Since Loewi’s death rheumatology research has developed enormously, partly because of advances in underlying basic science, especially genetics and immunology, and partly because of vastly improved clinical investigative techniques, notably imaging and biostatistics. However, it is interesting to reflect that many of the concepts which preoccupied Gerald Loewi and his colleagues are still central to present-day theorizing and speculation. The rationale for setting up the Juvenile Rheumatism Unit in the first place is now clinically irrelevant in most of the world, but the same scientific and clinical management questions continue to preoccupy rheumatologists despite the change in the spectrum of rheumatic diseases. Rheumatic fever has largely receded as an issue, but infection remains an important issue. While rheumatologists speculated on genetic and immunological factors which determine susceptibility to rheumatic fever after streptococcal infection, streptococci quietly left the rheumatology stage. But this was not wasted effort; our increasing realization of the importance and complexity of the microbiota and pandemics of novel infections have ensured the return of micro-organisms to rheumatology’s center stage.

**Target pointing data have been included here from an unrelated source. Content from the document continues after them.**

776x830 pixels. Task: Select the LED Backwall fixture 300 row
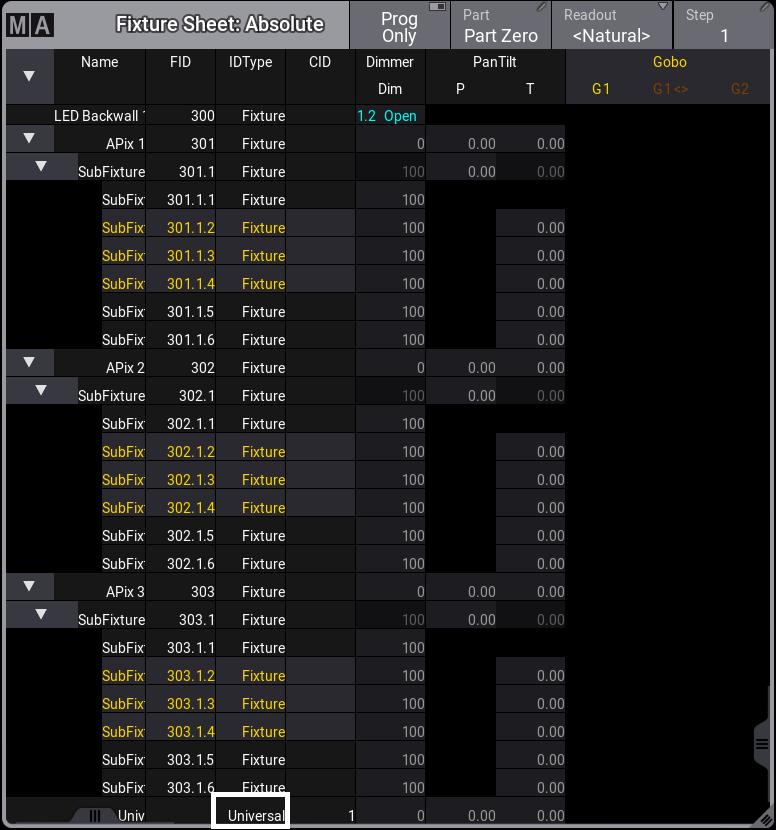click(x=180, y=116)
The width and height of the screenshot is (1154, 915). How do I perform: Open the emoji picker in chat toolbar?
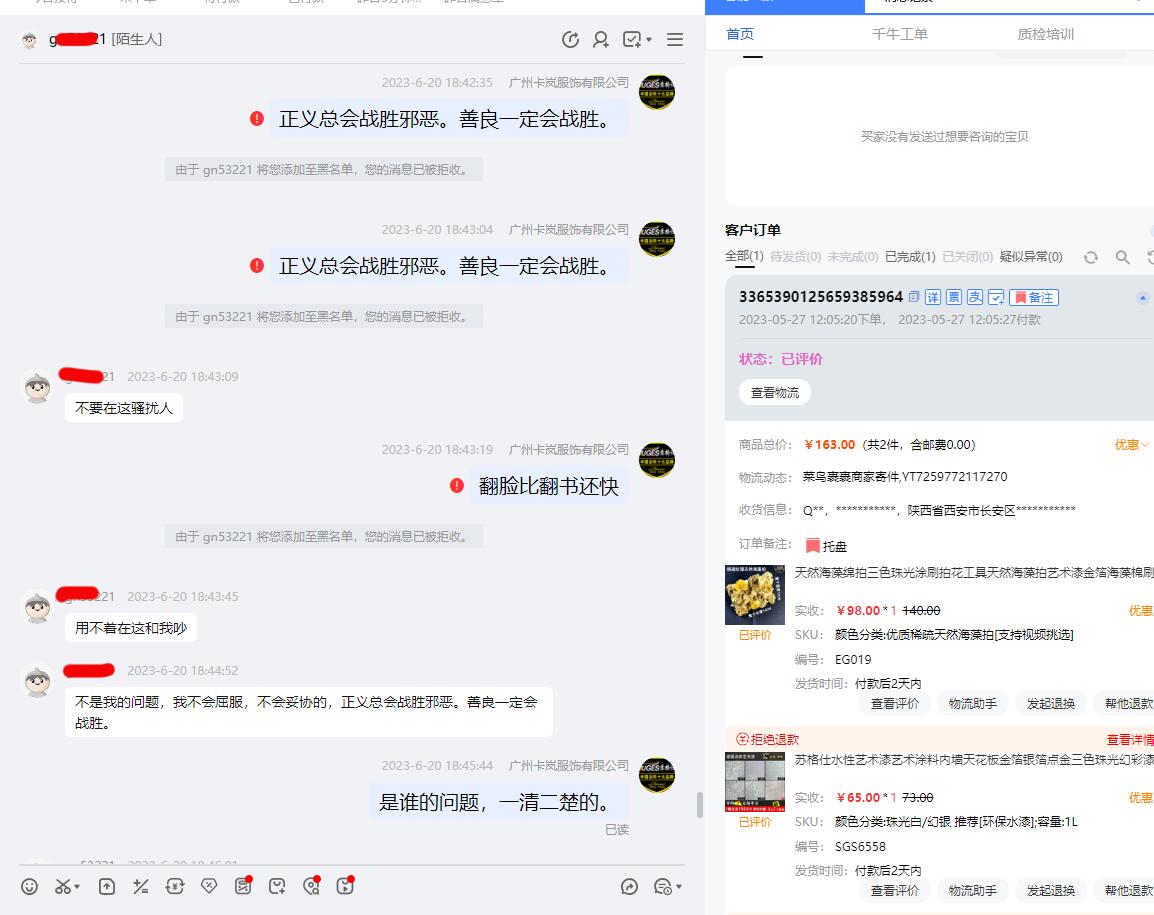click(x=28, y=886)
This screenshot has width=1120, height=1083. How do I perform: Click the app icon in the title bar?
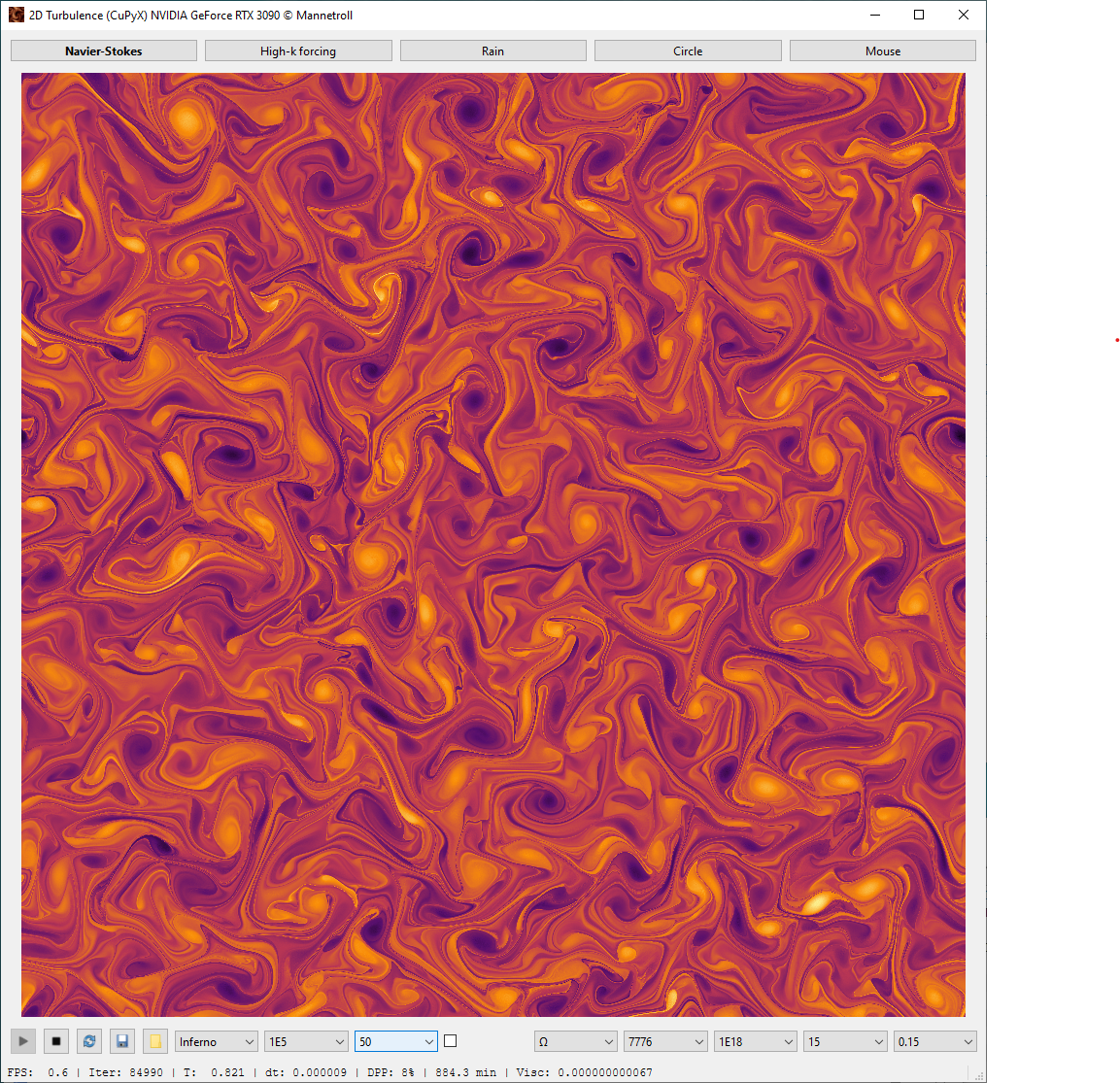(x=16, y=15)
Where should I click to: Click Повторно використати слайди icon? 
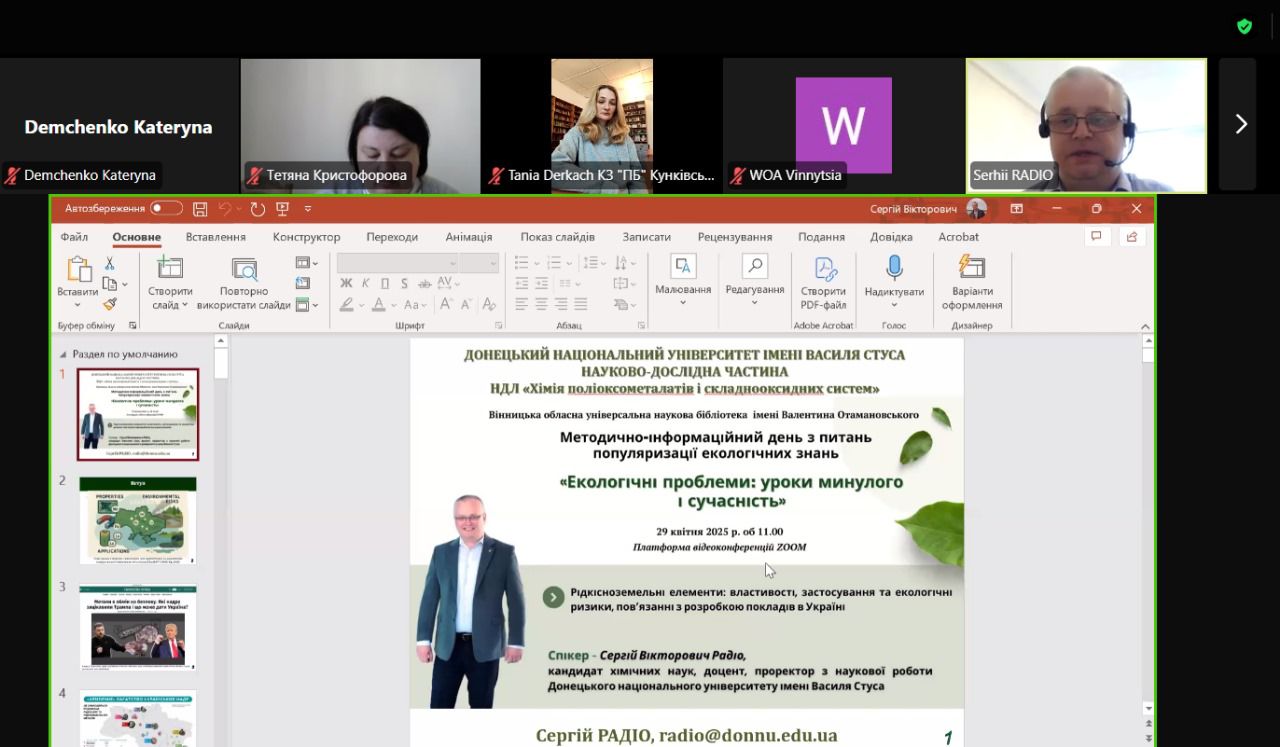pos(244,269)
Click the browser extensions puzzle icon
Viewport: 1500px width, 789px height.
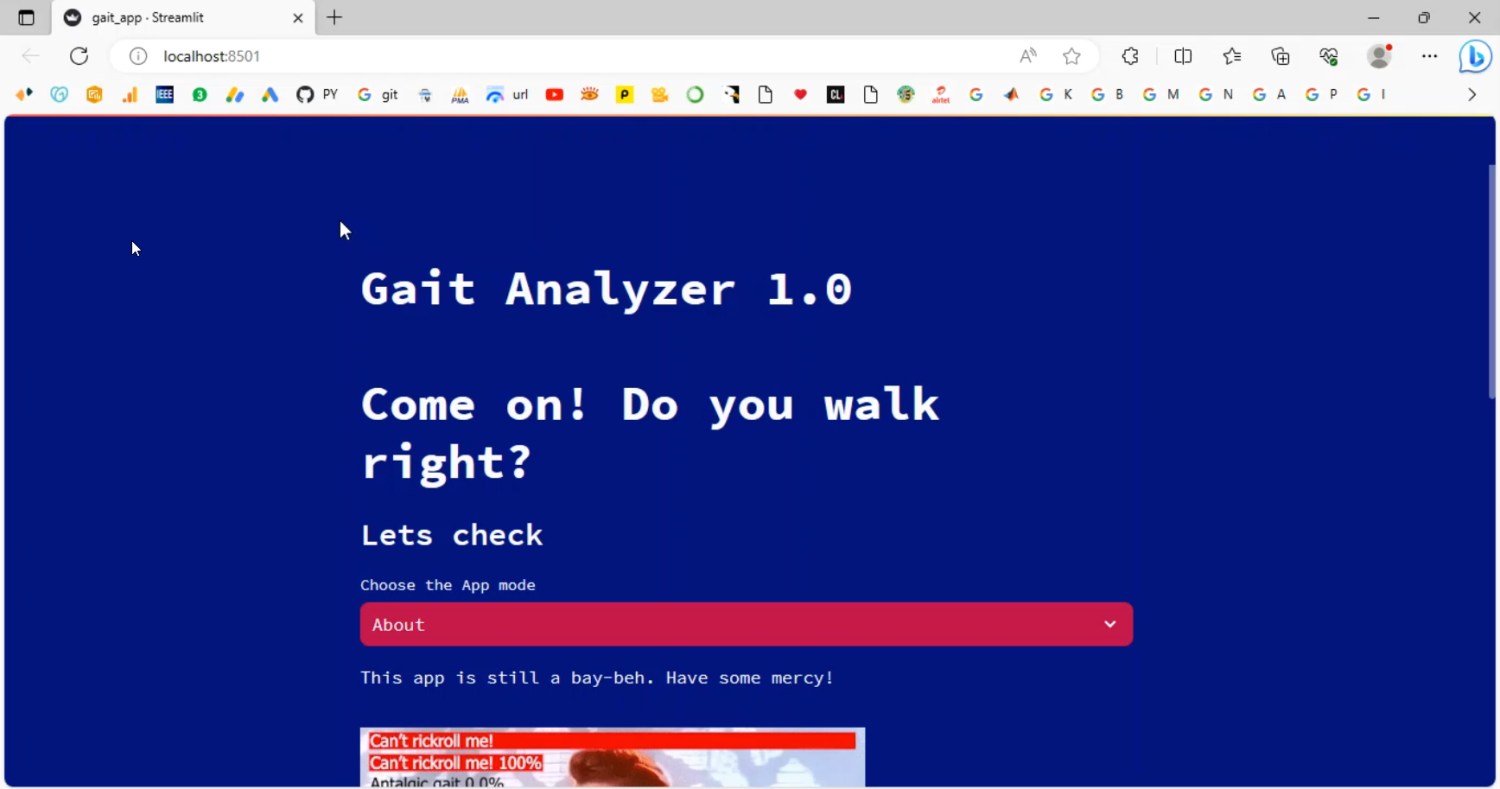click(x=1130, y=56)
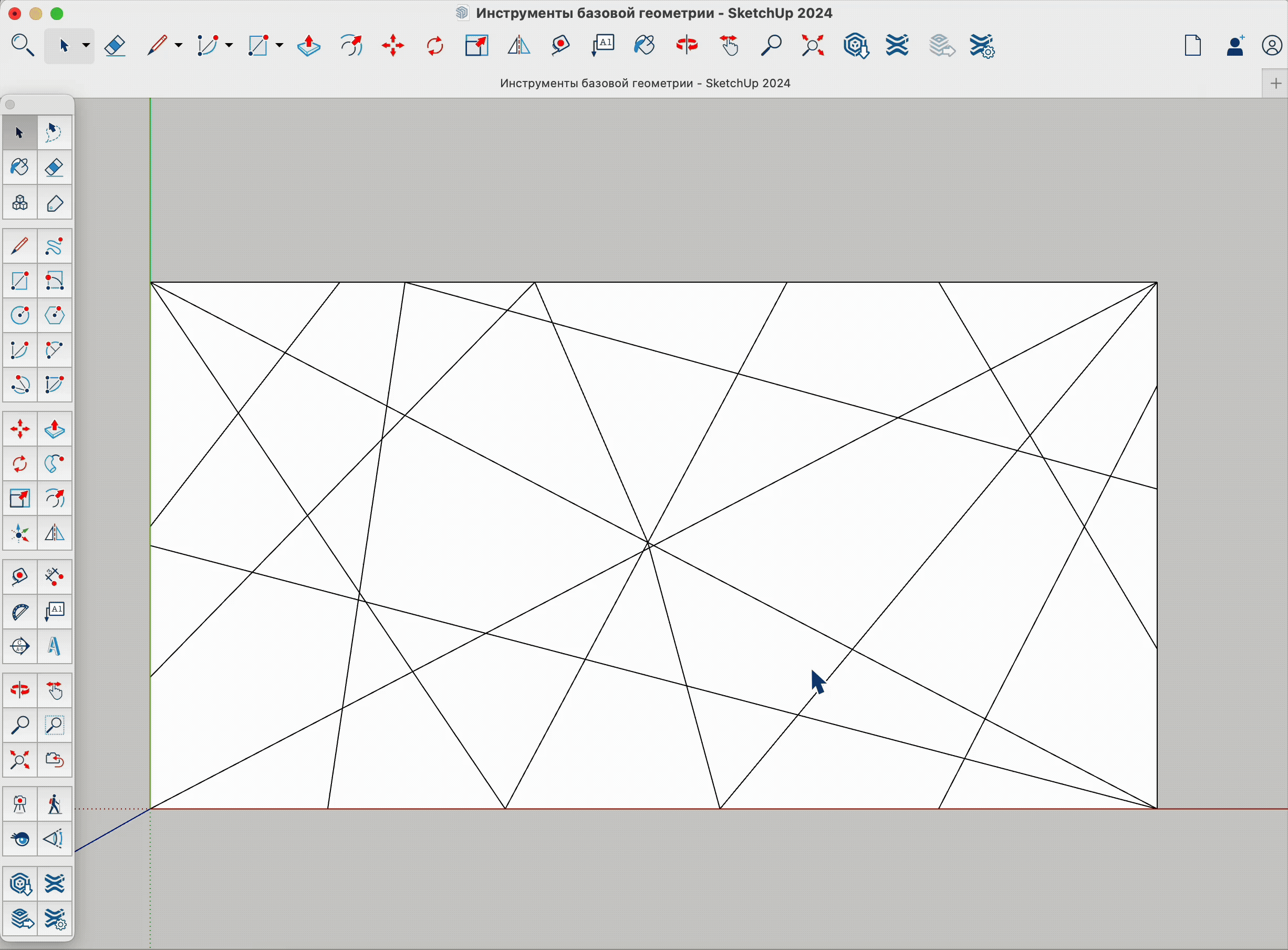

Gerald Loewi and his colleagues were largely preoccupied with the broader issues of infection and the pathogenesis of rheumatic diseases in general and not just rheumatic fever. Indeed, when Leonard Glynn and John Holborow summarized the approach of the Taplow group to these issues, they were careful to name their seminal book Autoimmunity and Disease, not Autoimmune Diseases.1
Gerald Loewi’s personal contributions were largely centered on characterizing the cells participating in inflammatory synovitis. Hitherto these cells had been termed “mononuclear,” but the histological techniques of the day only permitted broad differentiation between “lymphocytes” and “macrophages”. In part he and his colleagues used experimental models of joint inflammation.2–4 But in addition and more importantly they analyzed cells in effusions and synovial membranes from patients with inflammatory arthritis using immunofluorescence techniques and electron microscopy.5–7 Their findings helped to identify the key role of T and B lymphocytes in the pathogenesis of synovitis in rheumatoid arthritis and other rheumatic diseases, thereby marking an innovative transition from descriptive to analytical immunopathology in rheumatology research. Gerald Loewi also explored the functions of the infiltrating cells. His collaborative studies with Ian MacLennan provided important insight on the cytotoxic effects on target cells of mononuclear cells isolated from synovial effusions either alone or in combination with specific antibodies.8,9 As a possible lead to the involvement of virus infection in the etiology of rheumatoid arthritis patients, Bracha Zisman (Rager) and Gerald Loewi analyzed the fate of vesicular stomatitis virus in white blood cells from such patients.10
The Taplow investigators were early to appreciate that what were traditionally termed “degenerative joint diseases” or “osteoarthritis” are in reality attributable to much more complex processes than “ageing” alone. Their biochemist colleague John Scott’s main field of interest concerned cartilage and collagen structure and function. His theoretical and technical expertise greatly helped his colleagues to explore the underlying causes of this group of disorders. It is now accepted that all structural joint components are involved in the degenerative process. Gerald Loewi and his collaborators made two fundamental observations supporting this transition in ideas. With Helen Muir, he showed that the major joint component, chondromucoprotein, is antigenic and thereby capable of inciting an auto-immune response.11 With Leonard Glynn and Jack Dorling, he made comparable observations relating to the potential auto-antigenicity of degenerating collagen fibers.12
There were limited means then available for exploring the genetic basis for the familial link with many rheumatic diseases suggested by contemporary population surveys in children and adults. This was a particular interest of Gerald Loewi’s colleagues, Eric Bywaters and Barbara Ansell. Blood group secretor status was one genetic marker which was available, and Gerald Loewi and John Holborow contributed to the unit’s exploration of this approach.